## [The problem]
Write out the full listing exactly as given, minus the images.
-----
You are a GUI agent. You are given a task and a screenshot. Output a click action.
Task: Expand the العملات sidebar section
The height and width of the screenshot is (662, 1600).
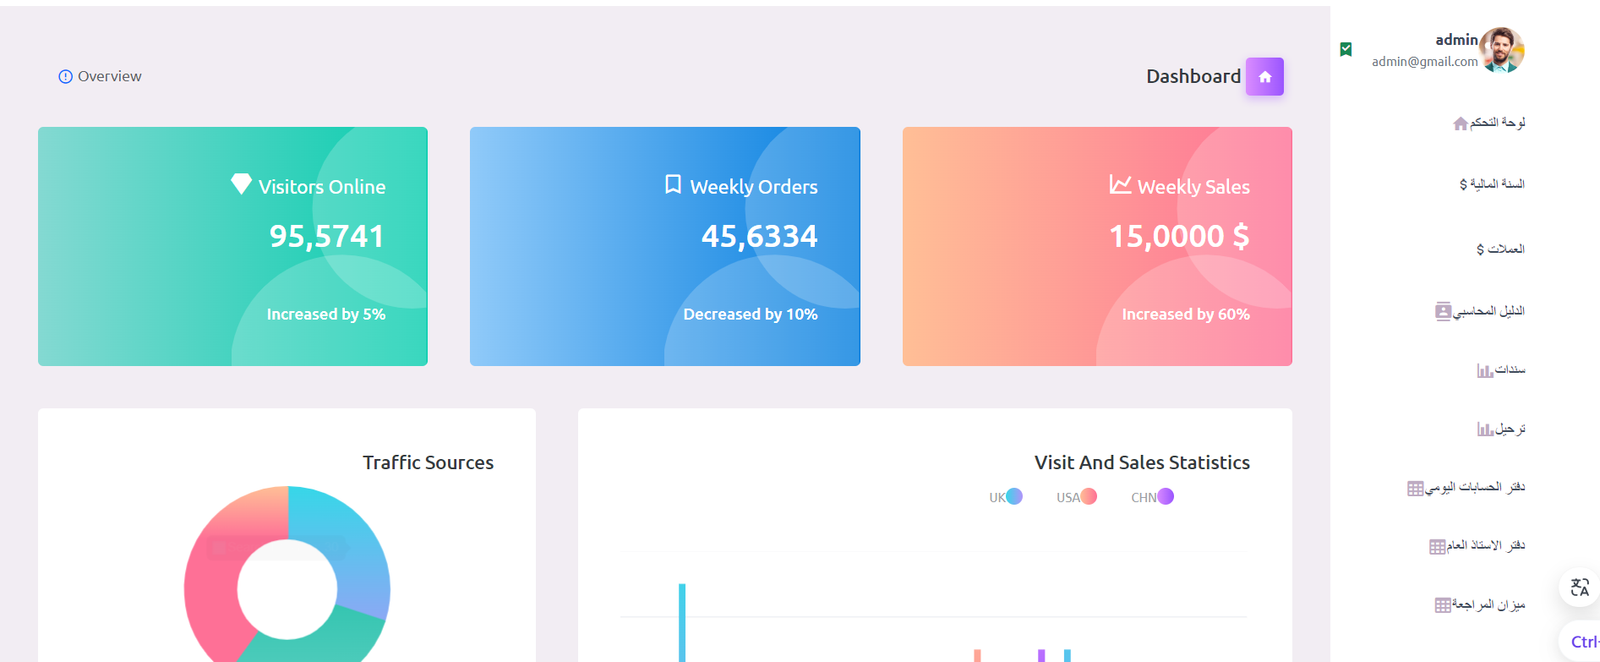pyautogui.click(x=1500, y=249)
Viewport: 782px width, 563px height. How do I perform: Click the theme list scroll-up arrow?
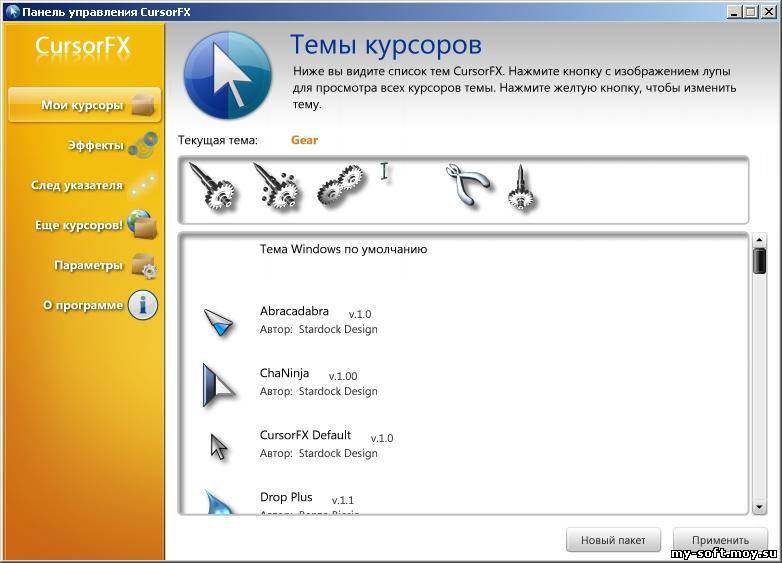(759, 240)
-----
## [Result]
You are a GUI agent. You are given a task and a screenshot. Output a click action.
Task: Expand the العملات sidebar section
The height and width of the screenshot is (662, 1600).
pyautogui.click(x=1500, y=249)
Viewport: 782px width, 563px height. How do I perform: Click the theme list scroll-up arrow?
(759, 240)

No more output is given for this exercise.